Google Appeals Search Monopoly Ruling, Claims It Prevailed Fair and Square
*Google filed its appeal with the D.C. Circuit, arguing the district court wrongly found antitrust violations and that Apple selected its search engine through open competition.*
Google filed its appeal of the 2024 ruling that declared it an illegal monopolist in online search. The company told the U.S. Court of Appeals for the D.C. Circuit that the lower court decision ignored evidence of competition on the merits and instead treated ordinary business success as unlawful conduct.
The filing challenges both the August 2024 liability finding and the September 2025 remedies order that would require Google to share certain search data with rivals. Google stated that the district court “crashed” through established legal standards by concluding that payments to be the default search provider on devices such as iPhones violated antitrust law. The company maintains it simply offered a better product backed by greater investment and engineering effort.
In the brief, Google writes that it “just prevailed in the marketplace fair and square.” It points to Apple’s choice of Google Search as the default on iPhone as evidence that device makers selected the engine they viewed as superior. The company argues there is no finding that it blocked competitors from making better offers or that Apple and Mozilla lacked the ability to switch defaults if a stronger alternative appeared. Google further contends that nothing it did harmed the competitive process itself.
No responses from the Department of Justice or other parties appear in the current court record. The appeal will now proceed through briefing and argument before the D.C. Circuit.
The case centers on whether default agreements and revenue-sharing payments constitute exclusionary conduct when the underlying product remains available for rivals to challenge.

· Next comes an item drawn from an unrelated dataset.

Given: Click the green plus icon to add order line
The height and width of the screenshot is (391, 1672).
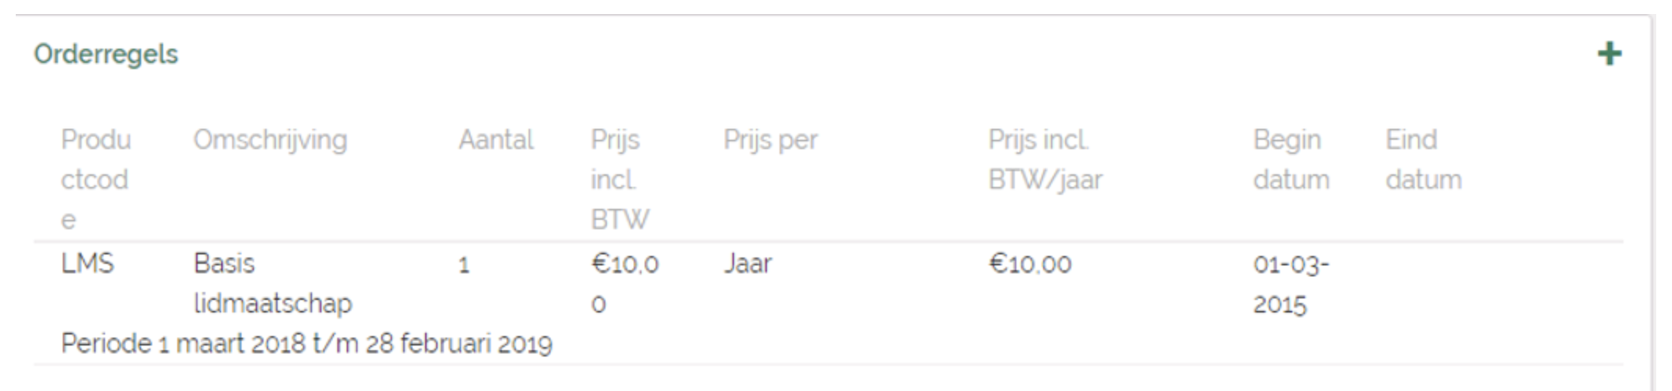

Google’s position treats those agreements as ordinary commercial arrangements that reflect user and partner preferences rather than barriers erected by the dominant firm.
If the appeal succeeds, the remedies requiring data sharing would likely be vacated and the liability finding would be reconsidered. Device makers and browser vendors would continue their existing default arrangements without mandated changes. If the appeal fails, Google would face obligations to provide search data to competitors and would operate under tighter constraints on future distribution deals.
The outcome will determine whether large-scale default payments remain a permissible way for a leading service to secure placement or whether courts will treat such payments as presumptively anticompetitive once a firm reaches a certain scale.